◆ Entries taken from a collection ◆
= = = =
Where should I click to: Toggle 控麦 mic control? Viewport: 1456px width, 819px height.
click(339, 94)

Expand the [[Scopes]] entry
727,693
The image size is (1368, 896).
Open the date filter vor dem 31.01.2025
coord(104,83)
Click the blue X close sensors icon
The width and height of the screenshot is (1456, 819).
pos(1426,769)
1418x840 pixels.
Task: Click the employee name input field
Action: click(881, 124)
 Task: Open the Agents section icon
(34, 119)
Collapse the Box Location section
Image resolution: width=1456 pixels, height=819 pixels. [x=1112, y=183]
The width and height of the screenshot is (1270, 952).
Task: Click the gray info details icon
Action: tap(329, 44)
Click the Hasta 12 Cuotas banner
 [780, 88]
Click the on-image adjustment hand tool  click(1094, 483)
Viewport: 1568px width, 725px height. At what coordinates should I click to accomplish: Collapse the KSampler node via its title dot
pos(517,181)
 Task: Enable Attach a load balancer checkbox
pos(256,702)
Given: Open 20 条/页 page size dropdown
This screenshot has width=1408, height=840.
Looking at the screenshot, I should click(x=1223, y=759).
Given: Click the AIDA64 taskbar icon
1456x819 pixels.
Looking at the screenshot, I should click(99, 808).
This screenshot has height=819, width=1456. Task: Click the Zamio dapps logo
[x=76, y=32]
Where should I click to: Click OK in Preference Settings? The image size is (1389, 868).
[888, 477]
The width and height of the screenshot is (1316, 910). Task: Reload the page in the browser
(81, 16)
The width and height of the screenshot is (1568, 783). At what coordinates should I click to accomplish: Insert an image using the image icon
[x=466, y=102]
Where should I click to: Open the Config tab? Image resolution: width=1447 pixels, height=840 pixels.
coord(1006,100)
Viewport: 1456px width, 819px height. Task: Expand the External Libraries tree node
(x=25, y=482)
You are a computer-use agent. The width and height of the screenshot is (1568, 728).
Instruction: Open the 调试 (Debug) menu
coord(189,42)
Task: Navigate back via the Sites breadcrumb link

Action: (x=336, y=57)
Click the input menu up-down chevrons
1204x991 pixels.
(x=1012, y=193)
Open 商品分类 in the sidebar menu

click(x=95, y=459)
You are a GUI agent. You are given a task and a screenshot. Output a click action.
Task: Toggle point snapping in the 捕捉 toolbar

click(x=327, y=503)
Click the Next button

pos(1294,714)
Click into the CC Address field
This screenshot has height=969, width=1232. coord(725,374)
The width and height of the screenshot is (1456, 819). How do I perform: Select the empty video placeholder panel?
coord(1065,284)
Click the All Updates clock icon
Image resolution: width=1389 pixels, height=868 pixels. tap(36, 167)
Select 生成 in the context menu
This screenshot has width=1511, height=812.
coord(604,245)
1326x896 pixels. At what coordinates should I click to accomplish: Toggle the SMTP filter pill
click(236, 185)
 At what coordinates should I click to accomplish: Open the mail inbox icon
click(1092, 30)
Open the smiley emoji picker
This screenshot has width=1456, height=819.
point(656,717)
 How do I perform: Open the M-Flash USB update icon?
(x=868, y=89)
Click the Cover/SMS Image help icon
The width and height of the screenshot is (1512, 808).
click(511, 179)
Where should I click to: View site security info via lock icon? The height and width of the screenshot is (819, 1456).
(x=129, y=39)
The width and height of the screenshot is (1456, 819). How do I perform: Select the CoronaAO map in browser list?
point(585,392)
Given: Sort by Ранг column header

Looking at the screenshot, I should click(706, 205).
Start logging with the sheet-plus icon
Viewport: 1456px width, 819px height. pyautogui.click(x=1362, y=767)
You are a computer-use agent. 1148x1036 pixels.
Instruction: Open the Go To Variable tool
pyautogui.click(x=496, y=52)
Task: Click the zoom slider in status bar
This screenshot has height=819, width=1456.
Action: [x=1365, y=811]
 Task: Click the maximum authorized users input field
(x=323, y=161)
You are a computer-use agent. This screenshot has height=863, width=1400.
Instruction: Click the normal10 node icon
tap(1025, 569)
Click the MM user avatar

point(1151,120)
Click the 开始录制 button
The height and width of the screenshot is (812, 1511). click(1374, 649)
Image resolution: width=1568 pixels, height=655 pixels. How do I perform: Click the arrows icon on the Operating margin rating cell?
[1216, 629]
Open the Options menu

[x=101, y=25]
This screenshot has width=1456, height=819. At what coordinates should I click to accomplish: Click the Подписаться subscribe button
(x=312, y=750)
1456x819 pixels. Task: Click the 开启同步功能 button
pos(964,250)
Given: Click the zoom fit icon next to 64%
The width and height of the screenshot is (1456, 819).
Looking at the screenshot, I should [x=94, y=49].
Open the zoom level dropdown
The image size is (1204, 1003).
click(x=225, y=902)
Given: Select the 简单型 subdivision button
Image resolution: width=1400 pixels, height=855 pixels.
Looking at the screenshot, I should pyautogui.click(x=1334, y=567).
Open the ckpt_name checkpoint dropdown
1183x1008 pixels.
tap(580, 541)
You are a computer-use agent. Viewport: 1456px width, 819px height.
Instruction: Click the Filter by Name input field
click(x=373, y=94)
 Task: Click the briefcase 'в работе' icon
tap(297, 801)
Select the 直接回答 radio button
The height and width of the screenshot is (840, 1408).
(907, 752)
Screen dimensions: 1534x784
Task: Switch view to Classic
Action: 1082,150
= = = =
Print all the data exactly.

Where should I click to: Toggle 控麦 mic control? Viewport: 1456px width, 819px height.
click(339, 94)

Expand the [[Scopes]] entry
727,693
The image size is (1368, 896).
Open the date filter vor dem 31.01.2025
coord(104,83)
Click the blue X close sensors icon
The width and height of the screenshot is (1456, 819).
pos(1426,769)
1418x840 pixels.
Task: Click the employee name input field
Action: click(881, 124)
 Task: Open the Agents section icon
(34, 119)
Collapse the Box Location section
Image resolution: width=1456 pixels, height=819 pixels. [x=1112, y=183]
The width and height of the screenshot is (1270, 952).
Task: Click the gray info details icon
Action: tap(329, 44)
Click the Hasta 12 Cuotas banner
 [780, 88]
Click the on-image adjustment hand tool  click(1094, 483)
Viewport: 1568px width, 725px height. At what coordinates should I click to accomplish: Collapse the KSampler node via its title dot
pos(517,181)
 Task: Enable Attach a load balancer checkbox
pos(256,702)
Given: Open 20 条/页 page size dropdown
This screenshot has width=1408, height=840.
Looking at the screenshot, I should click(x=1223, y=759).
Given: Click the AIDA64 taskbar icon
1456x819 pixels.
Looking at the screenshot, I should click(99, 808).
This screenshot has height=819, width=1456. Task: Click the Zamio dapps logo
[x=76, y=32]
Where should I click to: Click OK in Preference Settings? The image size is (1389, 868).
[888, 477]
The width and height of the screenshot is (1316, 910). Task: Reload the page in the browser
(81, 16)
The width and height of the screenshot is (1568, 783). At what coordinates should I click to accomplish: Insert an image using the image icon
[x=466, y=102]
Where should I click to: Open the Config tab? Image resolution: width=1447 pixels, height=840 pixels.
coord(1006,100)
Viewport: 1456px width, 819px height. Task: Expand the External Libraries tree node
(x=25, y=482)
You are a computer-use agent. The width and height of the screenshot is (1568, 728).
Instruction: Open the 调试 (Debug) menu
coord(189,42)
Task: Navigate back via the Sites breadcrumb link

Action: (x=336, y=57)
Click the input menu up-down chevrons
1204x991 pixels.
(x=1012, y=193)
Open 商品分类 in the sidebar menu

click(x=95, y=459)
You are a GUI agent. You are given a task and a screenshot. Output a click action.
Task: Toggle point snapping in the 捕捉 toolbar

click(x=327, y=503)
Click the Next button

pos(1294,714)
Click into the CC Address field
This screenshot has height=969, width=1232. coord(725,374)
The width and height of the screenshot is (1456, 819). How do I perform: Select the empty video placeholder panel?
coord(1065,284)
Click the All Updates clock icon
Image resolution: width=1389 pixels, height=868 pixels. tap(36, 167)
Select 生成 in the context menu
This screenshot has width=1511, height=812.
coord(604,245)
1326x896 pixels. At what coordinates should I click to accomplish: Toggle the SMTP filter pill
click(236, 185)
 At what coordinates should I click to accomplish: Open the mail inbox icon
click(1092, 30)
Open the smiley emoji picker
This screenshot has width=1456, height=819.
point(656,717)
 How do I perform: Open the M-Flash USB update icon?
(x=868, y=89)
Click the Cover/SMS Image help icon
The width and height of the screenshot is (1512, 808).
click(511, 179)
Where should I click to: View site security info via lock icon? The height and width of the screenshot is (819, 1456).
(x=129, y=39)
The width and height of the screenshot is (1456, 819). How do I perform: Select the CoronaAO map in browser list?
point(585,392)
Given: Sort by Ранг column header

Looking at the screenshot, I should click(706, 205).
Start logging with the sheet-plus icon
Viewport: 1456px width, 819px height. pyautogui.click(x=1362, y=767)
You are a computer-use agent. 1148x1036 pixels.
Instruction: Open the Go To Variable tool
pyautogui.click(x=496, y=52)
Task: Click the zoom slider in status bar
This screenshot has height=819, width=1456.
Action: [x=1365, y=811]
 Task: Click the maximum authorized users input field
(x=323, y=161)
You are a computer-use agent. This screenshot has height=863, width=1400.
Instruction: Click the normal10 node icon
tap(1025, 569)
Click the MM user avatar

point(1151,120)
Click the 开始录制 button
The height and width of the screenshot is (812, 1511). click(1374, 649)
Image resolution: width=1568 pixels, height=655 pixels. How do I perform: Click the arrows icon on the Operating margin rating cell?
[1216, 629]
Open the Options menu

[x=101, y=25]
This screenshot has width=1456, height=819. At what coordinates should I click to accomplish: Click the Подписаться subscribe button
(x=312, y=750)
1456x819 pixels. Task: Click the 开启同步功能 button
pos(964,250)
Given: Click the zoom fit icon next to 64%
The width and height of the screenshot is (1456, 819).
Looking at the screenshot, I should [x=94, y=49].
Open the zoom level dropdown
The image size is (1204, 1003).
click(x=225, y=902)
Given: Select the 简单型 subdivision button
Image resolution: width=1400 pixels, height=855 pixels.
Looking at the screenshot, I should pyautogui.click(x=1334, y=567).
Open the ckpt_name checkpoint dropdown
1183x1008 pixels.
tap(580, 541)
You are a computer-use agent. Viewport: 1456px width, 819px height.
Instruction: Click the Filter by Name input field
click(x=373, y=94)
 Task: Click the briefcase 'в работе' icon
tap(297, 801)
Select the 直接回答 radio button
The height and width of the screenshot is (840, 1408).
(907, 752)
Screen dimensions: 1534x784
Task: Switch view to Classic
Action: 1082,150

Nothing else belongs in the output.